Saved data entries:
= Beginning of Section =
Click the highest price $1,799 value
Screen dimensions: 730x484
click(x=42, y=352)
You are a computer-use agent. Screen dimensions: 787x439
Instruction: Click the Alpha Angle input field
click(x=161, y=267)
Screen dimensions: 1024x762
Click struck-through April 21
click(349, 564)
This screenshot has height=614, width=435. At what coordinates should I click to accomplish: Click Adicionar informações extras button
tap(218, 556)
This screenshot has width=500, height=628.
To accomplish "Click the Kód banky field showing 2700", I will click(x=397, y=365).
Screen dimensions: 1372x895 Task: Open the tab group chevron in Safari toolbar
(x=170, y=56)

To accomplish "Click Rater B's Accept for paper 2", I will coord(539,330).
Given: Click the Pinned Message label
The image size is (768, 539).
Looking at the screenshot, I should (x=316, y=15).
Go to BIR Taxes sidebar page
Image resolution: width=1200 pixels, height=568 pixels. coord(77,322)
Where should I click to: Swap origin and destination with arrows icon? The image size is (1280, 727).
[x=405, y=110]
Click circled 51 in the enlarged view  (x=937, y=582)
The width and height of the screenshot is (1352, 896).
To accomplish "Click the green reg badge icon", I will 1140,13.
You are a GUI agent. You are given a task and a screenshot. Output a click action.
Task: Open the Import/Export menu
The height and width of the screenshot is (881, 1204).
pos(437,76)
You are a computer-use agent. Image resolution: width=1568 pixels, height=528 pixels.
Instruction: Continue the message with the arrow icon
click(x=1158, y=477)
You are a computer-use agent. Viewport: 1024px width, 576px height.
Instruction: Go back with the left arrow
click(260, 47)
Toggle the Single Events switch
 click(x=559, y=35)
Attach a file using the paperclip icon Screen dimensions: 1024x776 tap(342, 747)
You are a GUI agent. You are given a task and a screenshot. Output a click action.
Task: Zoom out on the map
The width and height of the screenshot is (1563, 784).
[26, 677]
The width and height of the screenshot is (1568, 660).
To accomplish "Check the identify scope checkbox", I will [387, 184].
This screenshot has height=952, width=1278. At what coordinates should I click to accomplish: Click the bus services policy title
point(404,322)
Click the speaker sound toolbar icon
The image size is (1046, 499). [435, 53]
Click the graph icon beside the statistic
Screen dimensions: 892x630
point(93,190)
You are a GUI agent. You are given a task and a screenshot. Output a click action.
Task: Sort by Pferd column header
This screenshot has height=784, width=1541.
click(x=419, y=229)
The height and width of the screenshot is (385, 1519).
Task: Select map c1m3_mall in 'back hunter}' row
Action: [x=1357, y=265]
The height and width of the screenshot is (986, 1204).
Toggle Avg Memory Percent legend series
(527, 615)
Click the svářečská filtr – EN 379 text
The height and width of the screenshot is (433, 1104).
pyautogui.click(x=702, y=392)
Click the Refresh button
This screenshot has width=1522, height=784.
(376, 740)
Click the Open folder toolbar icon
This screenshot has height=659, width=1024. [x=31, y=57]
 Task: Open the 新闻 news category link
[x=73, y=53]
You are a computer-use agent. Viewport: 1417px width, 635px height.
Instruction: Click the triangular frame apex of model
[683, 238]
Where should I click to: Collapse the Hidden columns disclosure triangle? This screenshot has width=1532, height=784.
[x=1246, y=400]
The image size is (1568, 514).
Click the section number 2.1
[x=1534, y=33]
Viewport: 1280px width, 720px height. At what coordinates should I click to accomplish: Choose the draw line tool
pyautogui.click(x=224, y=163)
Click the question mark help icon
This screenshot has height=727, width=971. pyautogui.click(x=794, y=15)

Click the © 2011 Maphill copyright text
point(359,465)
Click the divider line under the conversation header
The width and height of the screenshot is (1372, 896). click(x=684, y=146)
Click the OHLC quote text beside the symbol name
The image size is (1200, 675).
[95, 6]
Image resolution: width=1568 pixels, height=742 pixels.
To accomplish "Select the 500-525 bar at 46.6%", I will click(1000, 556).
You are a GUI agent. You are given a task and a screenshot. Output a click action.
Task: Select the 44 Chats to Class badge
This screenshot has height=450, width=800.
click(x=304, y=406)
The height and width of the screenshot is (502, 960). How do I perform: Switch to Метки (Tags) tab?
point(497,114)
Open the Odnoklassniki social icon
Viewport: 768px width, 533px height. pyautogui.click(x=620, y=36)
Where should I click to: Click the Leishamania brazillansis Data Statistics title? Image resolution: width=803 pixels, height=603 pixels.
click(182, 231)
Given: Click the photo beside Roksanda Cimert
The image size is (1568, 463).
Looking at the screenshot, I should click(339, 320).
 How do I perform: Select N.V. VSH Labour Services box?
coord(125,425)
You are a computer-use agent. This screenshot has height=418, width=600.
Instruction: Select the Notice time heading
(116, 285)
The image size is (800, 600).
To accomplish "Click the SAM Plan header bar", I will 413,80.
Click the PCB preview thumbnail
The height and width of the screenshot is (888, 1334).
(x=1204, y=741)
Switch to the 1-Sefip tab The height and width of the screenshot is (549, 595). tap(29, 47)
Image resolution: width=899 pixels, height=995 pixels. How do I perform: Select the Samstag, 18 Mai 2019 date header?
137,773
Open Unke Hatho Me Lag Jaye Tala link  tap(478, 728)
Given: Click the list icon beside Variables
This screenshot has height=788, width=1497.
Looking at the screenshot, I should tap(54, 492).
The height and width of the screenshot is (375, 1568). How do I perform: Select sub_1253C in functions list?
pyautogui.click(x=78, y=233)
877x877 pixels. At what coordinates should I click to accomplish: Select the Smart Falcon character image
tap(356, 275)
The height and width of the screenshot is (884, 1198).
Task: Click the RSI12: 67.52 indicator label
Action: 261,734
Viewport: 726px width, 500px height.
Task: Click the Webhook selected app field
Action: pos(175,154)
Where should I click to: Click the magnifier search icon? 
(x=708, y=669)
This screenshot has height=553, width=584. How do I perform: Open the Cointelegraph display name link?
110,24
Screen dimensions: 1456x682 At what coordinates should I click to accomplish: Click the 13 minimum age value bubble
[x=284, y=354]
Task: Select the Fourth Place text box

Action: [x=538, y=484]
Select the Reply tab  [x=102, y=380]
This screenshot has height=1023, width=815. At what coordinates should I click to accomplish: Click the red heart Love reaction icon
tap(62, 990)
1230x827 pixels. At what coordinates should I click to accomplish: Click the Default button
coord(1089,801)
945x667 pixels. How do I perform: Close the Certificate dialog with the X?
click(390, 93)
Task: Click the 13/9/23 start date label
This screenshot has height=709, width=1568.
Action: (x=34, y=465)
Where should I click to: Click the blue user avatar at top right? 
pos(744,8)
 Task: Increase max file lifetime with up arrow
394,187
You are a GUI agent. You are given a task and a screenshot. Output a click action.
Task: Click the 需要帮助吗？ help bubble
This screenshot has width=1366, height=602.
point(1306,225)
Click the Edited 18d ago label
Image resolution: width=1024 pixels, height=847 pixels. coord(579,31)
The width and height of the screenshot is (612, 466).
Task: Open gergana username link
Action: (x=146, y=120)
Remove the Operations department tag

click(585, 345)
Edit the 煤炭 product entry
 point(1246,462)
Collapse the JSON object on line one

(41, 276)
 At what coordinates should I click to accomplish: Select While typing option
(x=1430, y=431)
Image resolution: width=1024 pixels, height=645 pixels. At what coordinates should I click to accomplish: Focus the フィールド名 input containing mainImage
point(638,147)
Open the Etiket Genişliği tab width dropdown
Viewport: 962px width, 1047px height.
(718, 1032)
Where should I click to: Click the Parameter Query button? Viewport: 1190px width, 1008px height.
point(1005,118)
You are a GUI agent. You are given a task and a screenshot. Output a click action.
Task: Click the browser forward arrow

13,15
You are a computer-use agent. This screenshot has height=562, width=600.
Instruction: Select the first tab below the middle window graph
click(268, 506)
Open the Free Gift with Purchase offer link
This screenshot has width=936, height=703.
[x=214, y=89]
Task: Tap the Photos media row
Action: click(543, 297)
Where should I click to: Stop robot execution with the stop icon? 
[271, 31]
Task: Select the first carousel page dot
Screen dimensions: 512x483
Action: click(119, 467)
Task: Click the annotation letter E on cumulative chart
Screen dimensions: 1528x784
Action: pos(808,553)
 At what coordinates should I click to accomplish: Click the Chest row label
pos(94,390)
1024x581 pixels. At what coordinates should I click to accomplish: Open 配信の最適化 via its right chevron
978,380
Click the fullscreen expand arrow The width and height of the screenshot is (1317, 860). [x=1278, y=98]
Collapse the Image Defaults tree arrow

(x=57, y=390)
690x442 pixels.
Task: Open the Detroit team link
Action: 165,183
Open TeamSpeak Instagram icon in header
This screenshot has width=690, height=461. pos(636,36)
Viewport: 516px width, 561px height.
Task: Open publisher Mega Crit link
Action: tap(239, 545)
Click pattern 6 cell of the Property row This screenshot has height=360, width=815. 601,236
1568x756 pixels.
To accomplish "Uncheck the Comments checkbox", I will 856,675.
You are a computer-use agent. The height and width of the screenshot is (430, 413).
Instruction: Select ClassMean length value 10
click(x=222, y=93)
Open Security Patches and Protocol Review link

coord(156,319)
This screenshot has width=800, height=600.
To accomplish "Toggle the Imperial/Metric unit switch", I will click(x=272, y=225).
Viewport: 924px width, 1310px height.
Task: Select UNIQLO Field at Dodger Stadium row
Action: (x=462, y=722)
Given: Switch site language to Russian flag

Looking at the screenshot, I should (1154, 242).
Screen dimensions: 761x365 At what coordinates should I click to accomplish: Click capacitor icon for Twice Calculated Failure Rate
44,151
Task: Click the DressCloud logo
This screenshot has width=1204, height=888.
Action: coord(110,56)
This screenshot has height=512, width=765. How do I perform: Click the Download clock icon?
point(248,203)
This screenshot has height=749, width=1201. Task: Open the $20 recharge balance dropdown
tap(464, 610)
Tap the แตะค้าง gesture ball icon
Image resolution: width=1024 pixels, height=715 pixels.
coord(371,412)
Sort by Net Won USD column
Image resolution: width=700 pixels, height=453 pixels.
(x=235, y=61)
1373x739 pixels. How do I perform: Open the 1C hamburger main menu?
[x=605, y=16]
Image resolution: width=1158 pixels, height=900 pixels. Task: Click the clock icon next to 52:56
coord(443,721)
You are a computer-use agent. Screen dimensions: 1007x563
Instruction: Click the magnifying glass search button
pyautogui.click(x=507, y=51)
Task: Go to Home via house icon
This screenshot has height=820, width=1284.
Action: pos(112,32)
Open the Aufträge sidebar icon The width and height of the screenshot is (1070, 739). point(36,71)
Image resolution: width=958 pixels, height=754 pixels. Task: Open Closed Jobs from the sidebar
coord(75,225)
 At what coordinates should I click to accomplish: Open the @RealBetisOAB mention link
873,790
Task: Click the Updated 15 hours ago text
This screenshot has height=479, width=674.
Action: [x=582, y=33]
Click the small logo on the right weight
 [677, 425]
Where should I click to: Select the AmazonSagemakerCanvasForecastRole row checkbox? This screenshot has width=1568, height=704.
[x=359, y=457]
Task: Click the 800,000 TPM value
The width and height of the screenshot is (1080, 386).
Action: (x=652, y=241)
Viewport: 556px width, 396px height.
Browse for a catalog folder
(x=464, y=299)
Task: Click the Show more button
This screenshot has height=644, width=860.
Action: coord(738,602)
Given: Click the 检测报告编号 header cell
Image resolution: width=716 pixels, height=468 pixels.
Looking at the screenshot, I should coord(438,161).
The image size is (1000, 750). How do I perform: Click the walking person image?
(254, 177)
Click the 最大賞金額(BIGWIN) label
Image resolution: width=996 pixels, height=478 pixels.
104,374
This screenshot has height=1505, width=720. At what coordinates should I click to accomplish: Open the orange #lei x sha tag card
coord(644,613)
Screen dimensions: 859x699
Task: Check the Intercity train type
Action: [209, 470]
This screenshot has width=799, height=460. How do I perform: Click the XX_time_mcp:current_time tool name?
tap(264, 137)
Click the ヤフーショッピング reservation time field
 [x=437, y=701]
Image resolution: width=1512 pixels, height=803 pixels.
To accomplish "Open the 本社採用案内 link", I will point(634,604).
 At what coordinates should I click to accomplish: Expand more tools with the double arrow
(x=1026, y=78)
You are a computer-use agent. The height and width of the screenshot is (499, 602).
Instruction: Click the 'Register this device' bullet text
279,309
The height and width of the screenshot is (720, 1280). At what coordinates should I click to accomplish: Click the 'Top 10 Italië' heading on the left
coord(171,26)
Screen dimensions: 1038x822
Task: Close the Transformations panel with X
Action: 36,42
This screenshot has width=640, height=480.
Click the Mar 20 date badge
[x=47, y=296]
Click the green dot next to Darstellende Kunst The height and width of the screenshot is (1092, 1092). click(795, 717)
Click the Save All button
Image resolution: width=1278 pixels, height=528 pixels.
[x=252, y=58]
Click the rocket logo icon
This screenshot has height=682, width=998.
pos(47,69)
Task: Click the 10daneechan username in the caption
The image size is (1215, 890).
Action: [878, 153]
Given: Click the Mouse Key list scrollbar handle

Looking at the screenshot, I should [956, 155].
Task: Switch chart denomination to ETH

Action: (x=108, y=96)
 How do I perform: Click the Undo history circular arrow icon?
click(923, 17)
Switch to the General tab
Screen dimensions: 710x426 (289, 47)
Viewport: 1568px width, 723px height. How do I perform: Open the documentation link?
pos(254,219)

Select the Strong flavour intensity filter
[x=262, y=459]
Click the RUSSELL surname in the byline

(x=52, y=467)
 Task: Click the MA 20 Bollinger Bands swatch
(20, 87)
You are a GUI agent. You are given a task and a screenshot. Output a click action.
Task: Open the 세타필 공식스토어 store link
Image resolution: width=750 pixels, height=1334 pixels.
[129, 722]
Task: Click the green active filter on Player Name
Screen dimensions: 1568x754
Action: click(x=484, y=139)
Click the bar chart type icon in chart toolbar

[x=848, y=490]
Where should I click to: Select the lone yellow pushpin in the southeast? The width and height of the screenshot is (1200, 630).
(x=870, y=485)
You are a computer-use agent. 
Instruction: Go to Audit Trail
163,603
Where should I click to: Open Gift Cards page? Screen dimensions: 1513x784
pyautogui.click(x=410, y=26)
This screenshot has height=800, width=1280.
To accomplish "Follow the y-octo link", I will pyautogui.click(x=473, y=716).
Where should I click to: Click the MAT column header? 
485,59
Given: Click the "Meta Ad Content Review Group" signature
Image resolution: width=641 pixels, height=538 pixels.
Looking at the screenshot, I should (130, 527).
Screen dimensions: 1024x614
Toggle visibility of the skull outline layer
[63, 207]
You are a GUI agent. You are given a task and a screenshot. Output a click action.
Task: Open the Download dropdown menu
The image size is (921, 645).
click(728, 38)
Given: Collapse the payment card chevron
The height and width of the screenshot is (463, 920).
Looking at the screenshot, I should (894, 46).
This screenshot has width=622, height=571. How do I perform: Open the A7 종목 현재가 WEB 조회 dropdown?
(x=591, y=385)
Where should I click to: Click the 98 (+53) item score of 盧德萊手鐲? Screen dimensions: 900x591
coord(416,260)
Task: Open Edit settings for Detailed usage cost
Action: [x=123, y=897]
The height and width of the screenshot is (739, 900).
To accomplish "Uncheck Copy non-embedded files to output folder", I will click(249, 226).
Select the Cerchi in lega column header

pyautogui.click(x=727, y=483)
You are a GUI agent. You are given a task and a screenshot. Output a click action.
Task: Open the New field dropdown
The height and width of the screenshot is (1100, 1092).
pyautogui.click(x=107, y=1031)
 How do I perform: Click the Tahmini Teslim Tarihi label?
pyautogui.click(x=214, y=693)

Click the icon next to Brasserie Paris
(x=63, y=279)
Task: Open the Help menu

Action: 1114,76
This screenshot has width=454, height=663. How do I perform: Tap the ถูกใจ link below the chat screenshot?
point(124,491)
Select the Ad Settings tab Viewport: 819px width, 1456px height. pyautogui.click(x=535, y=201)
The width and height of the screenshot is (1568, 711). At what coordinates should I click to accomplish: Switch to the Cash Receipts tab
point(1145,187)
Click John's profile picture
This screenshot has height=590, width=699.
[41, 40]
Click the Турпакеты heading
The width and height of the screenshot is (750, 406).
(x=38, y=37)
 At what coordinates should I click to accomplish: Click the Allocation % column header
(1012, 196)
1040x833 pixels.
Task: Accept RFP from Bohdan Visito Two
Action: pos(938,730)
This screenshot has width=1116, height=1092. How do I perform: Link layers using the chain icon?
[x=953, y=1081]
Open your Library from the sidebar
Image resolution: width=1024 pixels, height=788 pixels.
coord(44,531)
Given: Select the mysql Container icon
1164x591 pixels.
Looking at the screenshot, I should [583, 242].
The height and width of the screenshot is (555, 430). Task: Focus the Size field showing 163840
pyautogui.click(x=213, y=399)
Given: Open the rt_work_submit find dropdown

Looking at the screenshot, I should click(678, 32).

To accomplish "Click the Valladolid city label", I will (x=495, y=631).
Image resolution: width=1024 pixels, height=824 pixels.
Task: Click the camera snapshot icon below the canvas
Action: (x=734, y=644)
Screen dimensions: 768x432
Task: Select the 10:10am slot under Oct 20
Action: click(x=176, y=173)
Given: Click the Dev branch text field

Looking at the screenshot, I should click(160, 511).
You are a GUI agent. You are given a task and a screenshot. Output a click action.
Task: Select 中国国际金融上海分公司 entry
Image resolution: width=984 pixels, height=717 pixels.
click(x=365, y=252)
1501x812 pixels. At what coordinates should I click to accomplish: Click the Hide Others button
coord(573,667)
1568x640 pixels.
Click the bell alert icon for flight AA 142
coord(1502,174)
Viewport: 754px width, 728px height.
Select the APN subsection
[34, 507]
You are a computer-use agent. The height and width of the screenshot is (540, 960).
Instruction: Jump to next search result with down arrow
= End of Section =
WORK REQUEST:
From the line that contains "Image resolution: width=984" down to the last line above, print each line exactly as it appears.

SOLUTION BELOW:
Image resolution: width=984 pixels, height=717 pixels.
click(x=365, y=252)
1501x812 pixels. At what coordinates should I click to accomplish: Click the Hide Others button
coord(573,667)
1568x640 pixels.
Click the bell alert icon for flight AA 142
coord(1502,174)
Viewport: 754px width, 728px height.
Select the APN subsection
[34, 507]
You are a computer-use agent. The height and width of the screenshot is (540, 960).
Instruction: Jump to next search result with down arrow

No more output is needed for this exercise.